Darius and I stopped talking, only to watch Robinetro pause and watch us contemplatively. He listened to the girl down the phone and sighed.

"She pinned her to the table with a knife? That's unfortunate, is she to be punished?" He sighed. "Well, at least she won't face consequences – you have a brutal fighter on your hands Portia, it's a valuable tribute to have, I don't see why you're complaining."

As our escort talked through opening shots of forests and lumber mills I watched the television screen, watching as the two District Seven tributes were Reaped. One of them was a freckle faced girl who tried to hold back tears as she made her way onto the stage, though there was a strength in her I couldn't identify. After she was reaped, a short, unremarkable looking boy with dark hair followed. I turned away from the television screen.

"Who was that?" I said, as Robinetro terminated the call and ended the conversation.

"Oh... You know," my escort cleared his throat. "Portia, the District Four escort."

Darius tried to stop his jaw from dropping. "So her tribute just pinned an Avox to a table with a knife?"

"She didn't kill it, she just stabbed it," Robinetro paused. "Look at the television, you're on!"

I didn't even cast a glance to the television. I didn't care if I was on TV, and I didn't want to see my shocked face on the screen as I walked onto the stage in a disillusioned manner. I remember Darius when he had been Reaped too, the way he trembled as he made his way onto the stage. I glanced at the footage, brief curiosity hitting me.
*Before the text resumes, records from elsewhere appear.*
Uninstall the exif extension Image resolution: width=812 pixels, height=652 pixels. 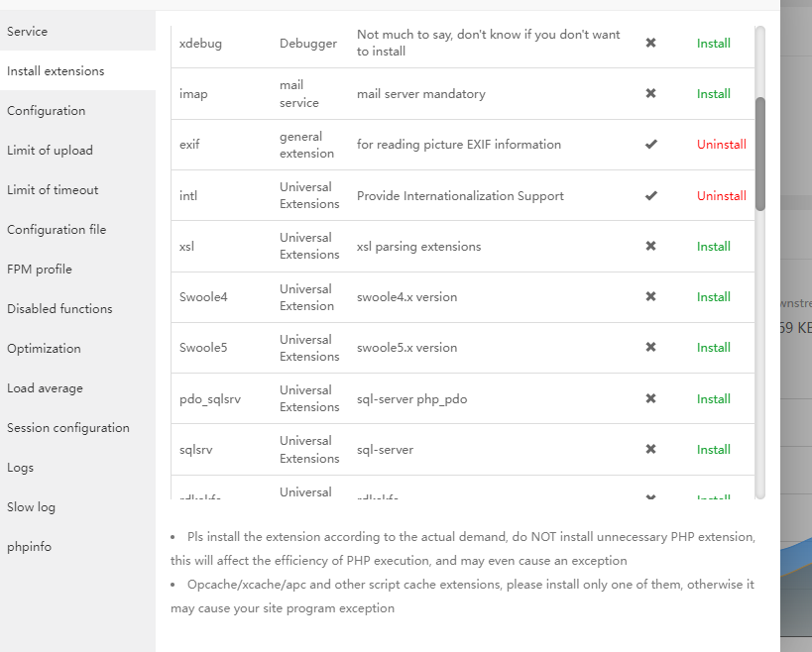(721, 144)
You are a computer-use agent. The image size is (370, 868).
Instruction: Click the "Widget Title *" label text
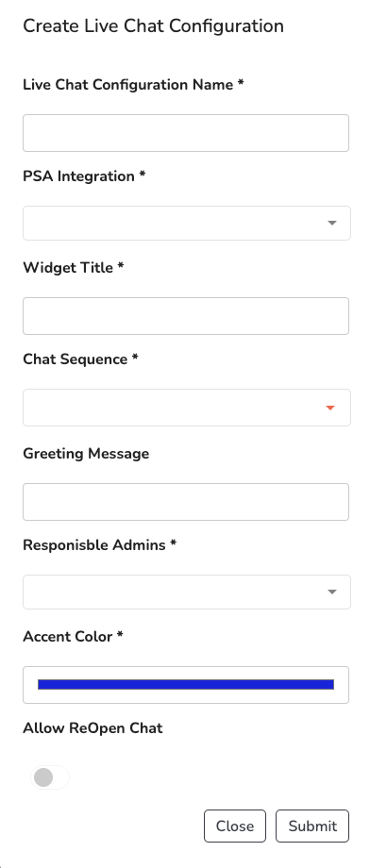(x=73, y=268)
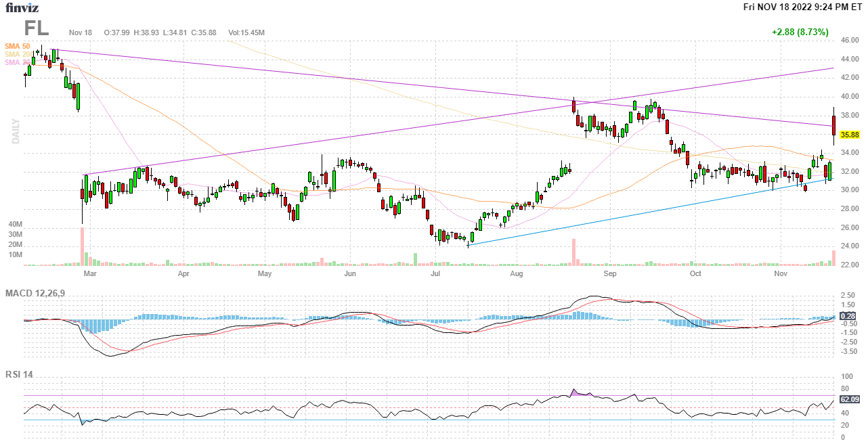Click the finviz logo
The width and height of the screenshot is (868, 448).
pyautogui.click(x=22, y=8)
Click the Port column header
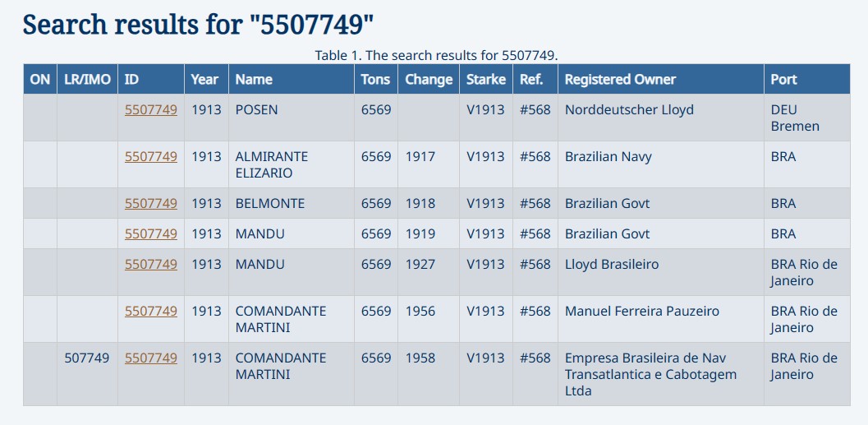868x425 pixels. click(x=807, y=79)
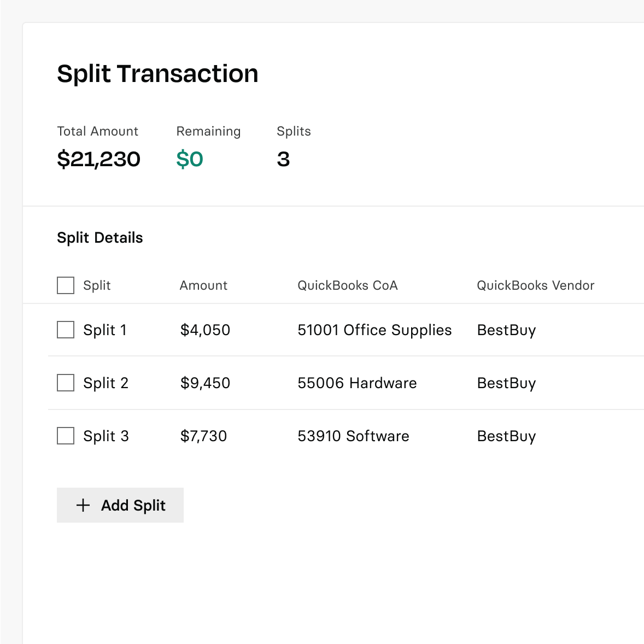The height and width of the screenshot is (644, 644).
Task: Click the BestBuy vendor in Split 1 row
Action: 506,330
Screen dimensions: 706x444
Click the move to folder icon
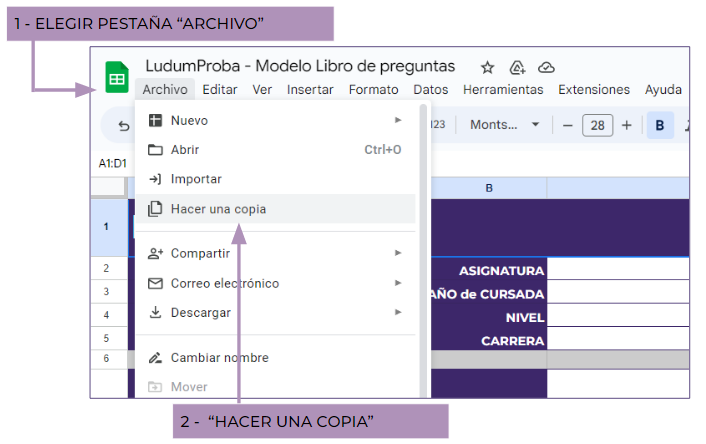point(517,67)
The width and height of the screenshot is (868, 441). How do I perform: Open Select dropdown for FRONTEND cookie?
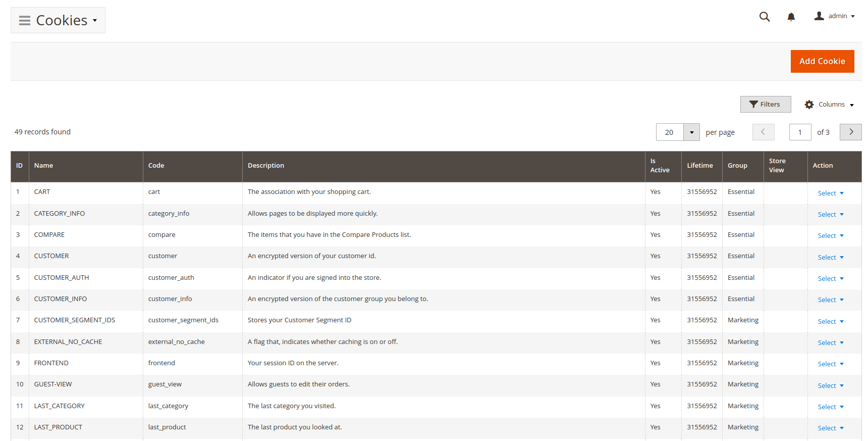pos(830,364)
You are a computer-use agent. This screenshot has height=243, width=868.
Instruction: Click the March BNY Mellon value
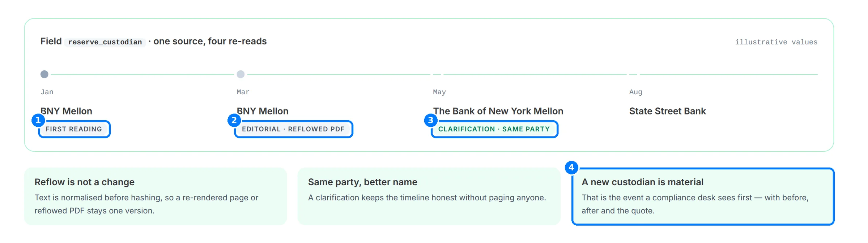tap(263, 111)
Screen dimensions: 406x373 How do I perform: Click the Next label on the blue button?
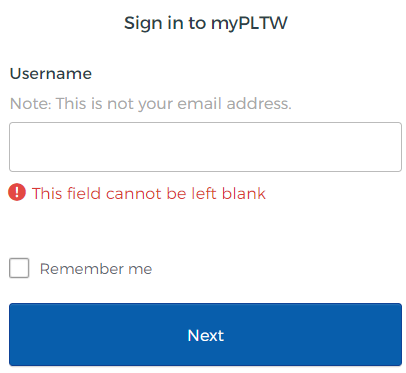tap(206, 335)
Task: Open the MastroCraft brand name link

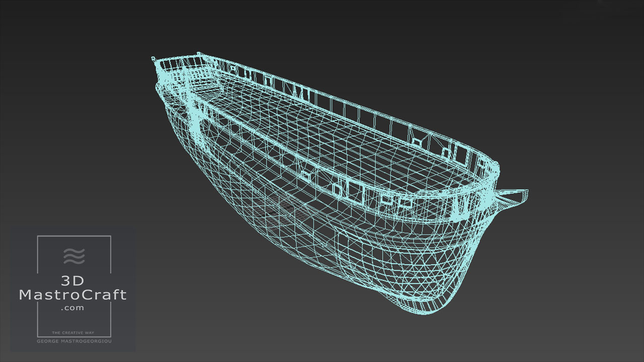Action: 73,295
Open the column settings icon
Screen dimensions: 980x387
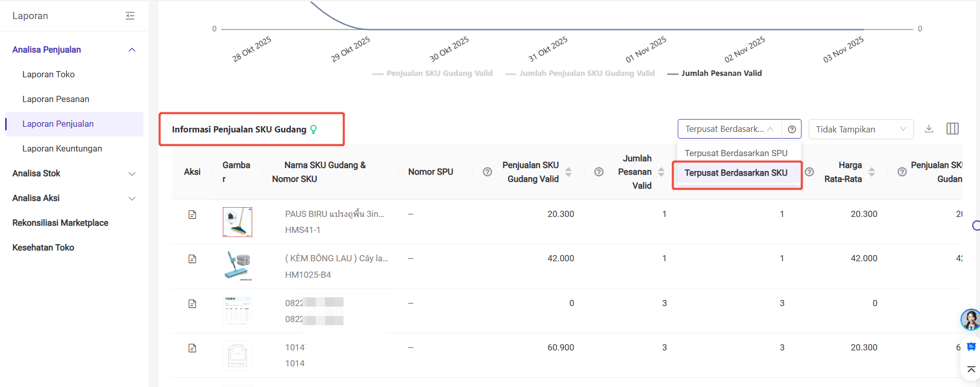(952, 129)
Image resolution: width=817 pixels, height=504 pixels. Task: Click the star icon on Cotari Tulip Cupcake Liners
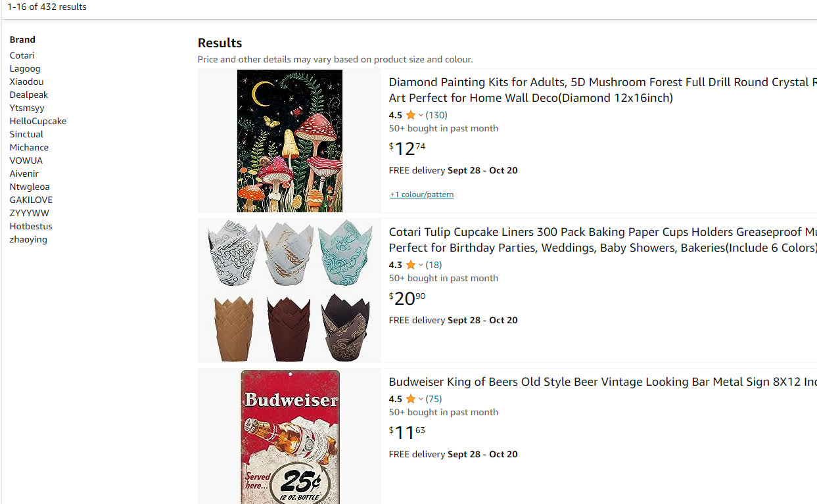tap(410, 265)
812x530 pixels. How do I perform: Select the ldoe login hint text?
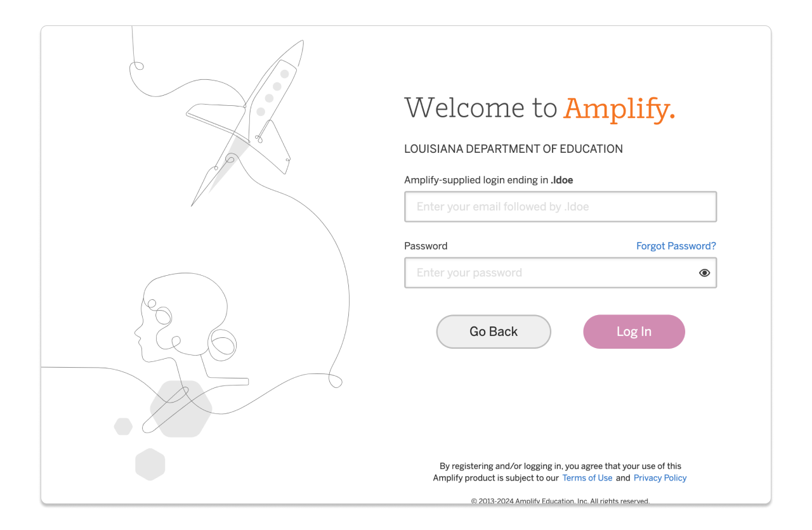click(488, 180)
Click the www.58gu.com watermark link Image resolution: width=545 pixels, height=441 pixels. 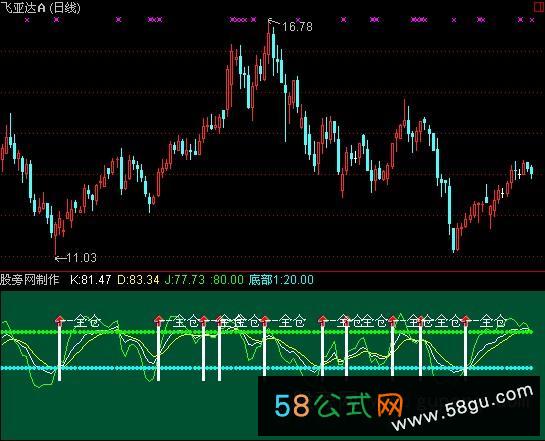pyautogui.click(x=462, y=409)
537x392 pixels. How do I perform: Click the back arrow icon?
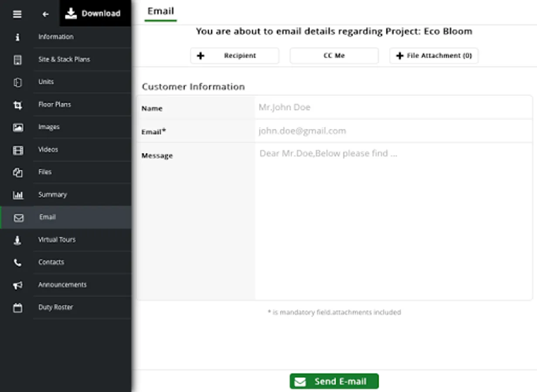click(x=45, y=14)
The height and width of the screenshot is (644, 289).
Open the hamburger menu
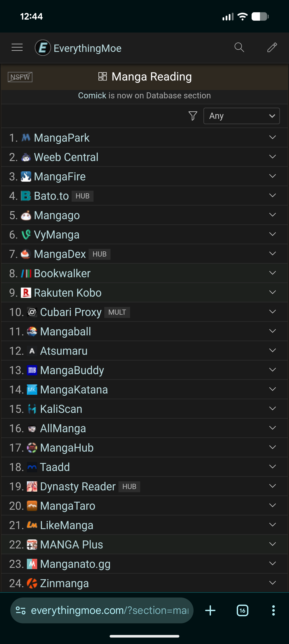[x=17, y=48]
What would sponsors have thought about us? How would I have appeared? Probably pretty unremarkable like most of the other District kids.

"She didn't kill," I reasoned, watching me standing there on the stage. "But she did hurt someone. She sounds pretty brutal."

"I wouldn't worry-"

"Well I would," I stood up angrily, glaring at Robinetro. "What happened to your tributes last year, hey? Do you remember Tarren, the girl from last year? She was in my chemistry class, I was older so she shouldn't have been but she was so advanced she was elevated there. She's in a grave now. I see her parents walk to it miserably every day. My dad is the Vice-Mayor and he's constantly sending compensation to them and the many other parents of kids who have died." I paused. "Instead of burying your head in the sand, you need to make us aware of who is a threat and who isn't. Admit it: the District Four girl is _dangerous_. She has to be stopped."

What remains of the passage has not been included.